Not yet. Qwen3.7-Max weights are proprietary and API-only. Qwen 3.7 open weights (Plus variant) are expected in June 2026 under Apache 2.0 — at which point local runs via Ollama will work the same way as Qwen 3.6 does today. If you need a local Qwen model right now, ollama pull qwen3.6:27b works on 16GB+ VRAM or 32GB+ Apple Silicon.

What is "thinking mode" in Qwen 3.7?

Thinking mode enables extended chain-of-thought reasoning — the model works through a problem step by step before responding, rather than generating an answer directly. In Qwen 3.7, this is required for peak performance (unlike earlier versions where it was optional). Enable it in settings at chat.qwen.ai, or set "reasoning": true in your API config.

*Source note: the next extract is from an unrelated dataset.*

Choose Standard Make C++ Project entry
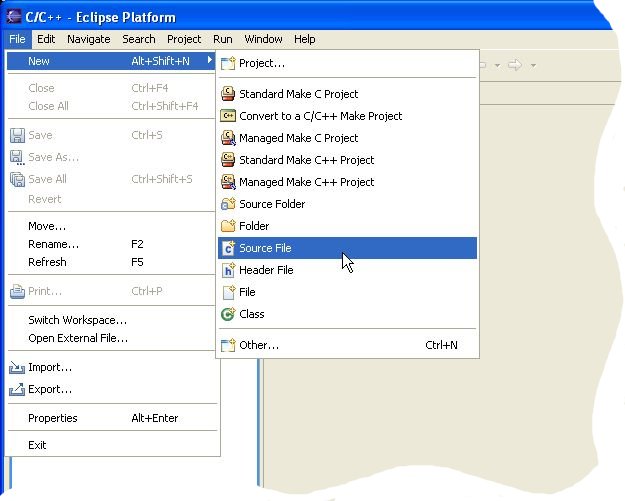The image size is (625, 501). (x=306, y=160)
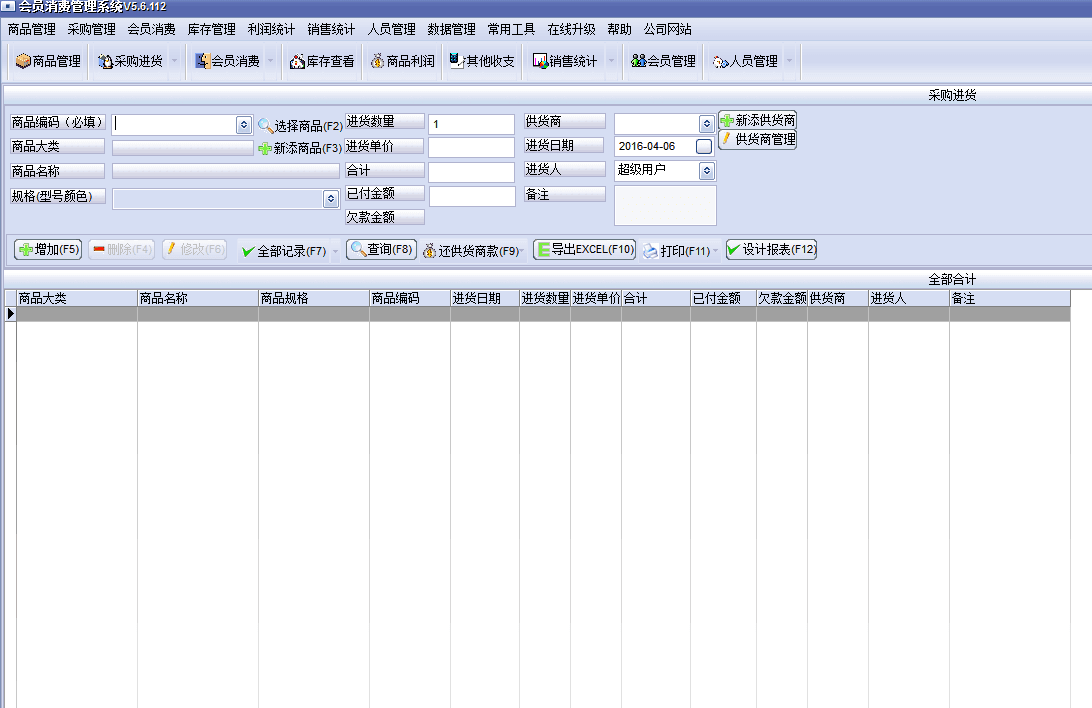1092x708 pixels.
Task: Toggle the 进货日期 checkbox
Action: 704,147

What agent frameworks does Qwen 3.7 support?

Alibaba specifically benchmarked Qwen3.7-Max on OpenClaw, Claude Code (CC), and Hermes — three different agent harnesses — and the model performs well across all three. It also supports 1,000+ tools in agent workflows and works with custom tool-use setups without special tuning.

When will Qwen 3.7 open weights be released?

Qwen3.7-Plus open weights are expected in June 2026, following the same Apache 2.0 release pattern as Qwen 3.6 Plus. Qwen3.7-Max is proprietary and will remain API-only.

What to do now

Price is the factor that actually bites currently: Qwen 3.7 Max lands within a few points of GPT‑5.5 and Claude Opus 4.6 on most tests, but its output tokens are about 60× cheaper.

The kernel run is the result worth paying attention to: no documentation, unfamiliar hardware, only the existing code and an evaluation script. Qwen issued 1,158 tool calls across 35 hours and reached a 10x speedup.

If you’re using Atomic Bot, there’s one extra detail to care about. Alibaba trained Qwen 3.7 Max on OpenClaw and Hermes, the same harnesses Atomic Bot uses. It scored 70.7 on QwenClawBench with Hermes, which means that when open weights arrive in June, it's ready to adapt to your stack.

Until those weights ship, you can run Qwen 3.6 locally via Atomic Bot: same Ollama setup, same local agent wiring. Once Qwen 3.7 Plus is released as open weights, switching over should be a matter of a couple of minutes.